*Task requirements*
Pick out each line in the entries below that contains the string "height", treating uppercase and lowercase as different, and copy those lines in full.

*Data provided*
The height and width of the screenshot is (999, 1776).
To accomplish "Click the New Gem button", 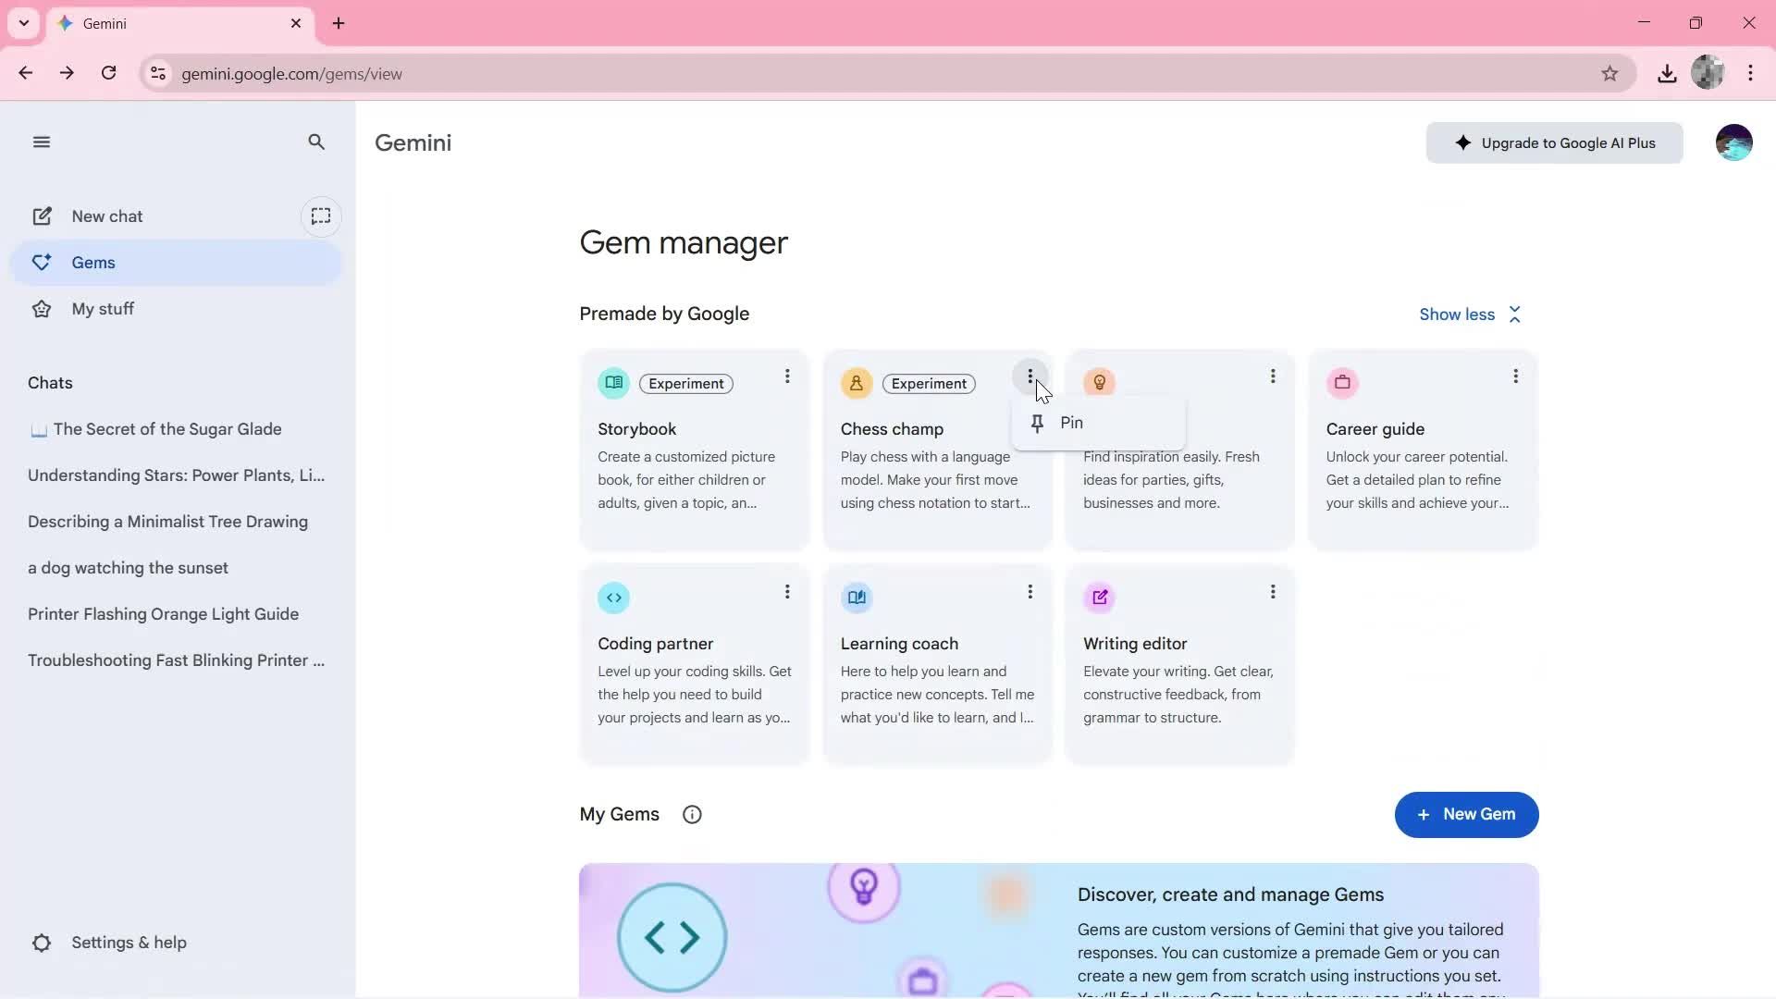I will 1465,815.
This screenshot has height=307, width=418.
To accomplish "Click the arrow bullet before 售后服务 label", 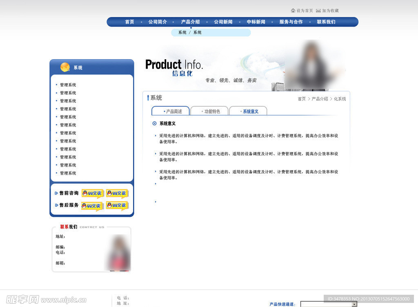I will [x=56, y=205].
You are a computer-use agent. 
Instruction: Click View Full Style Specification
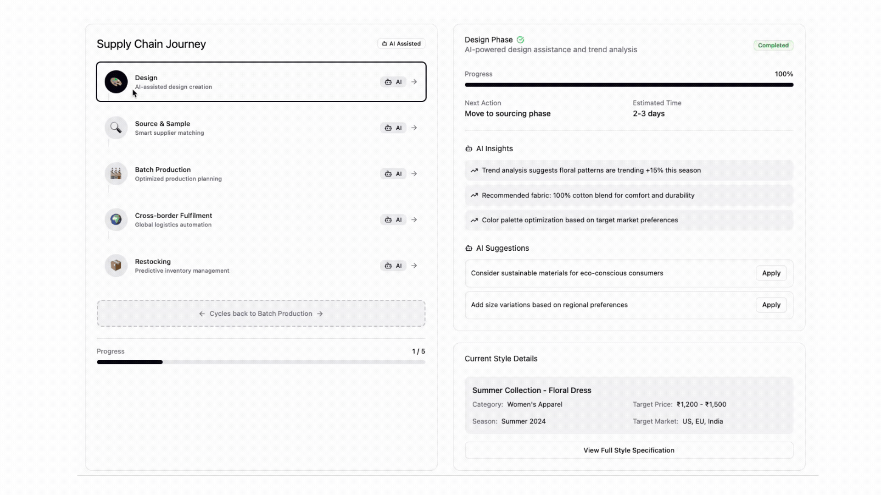(629, 450)
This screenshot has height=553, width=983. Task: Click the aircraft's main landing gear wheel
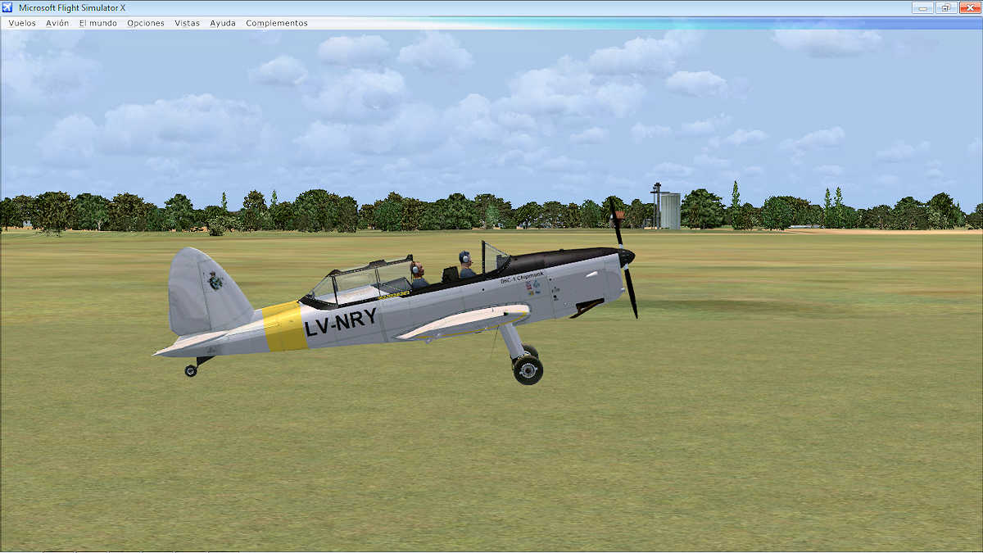[528, 369]
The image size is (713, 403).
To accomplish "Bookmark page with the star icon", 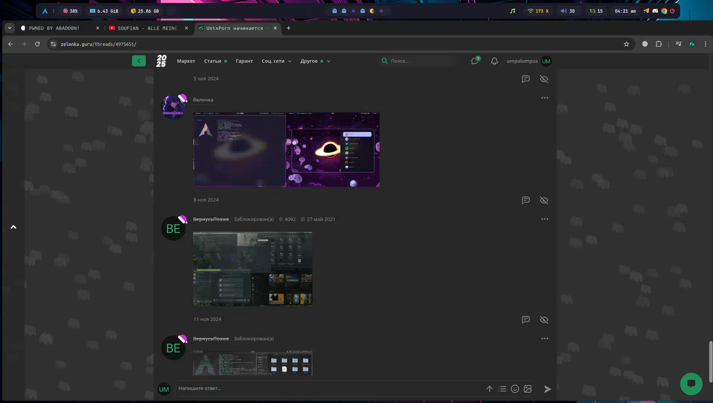I will [x=626, y=44].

*Reply to the task*
The height and width of the screenshot is (999, 1776).
This screenshot has height=307, width=418.
This screenshot has height=553, width=983. Task: Click the aircraft's main landing gear wheel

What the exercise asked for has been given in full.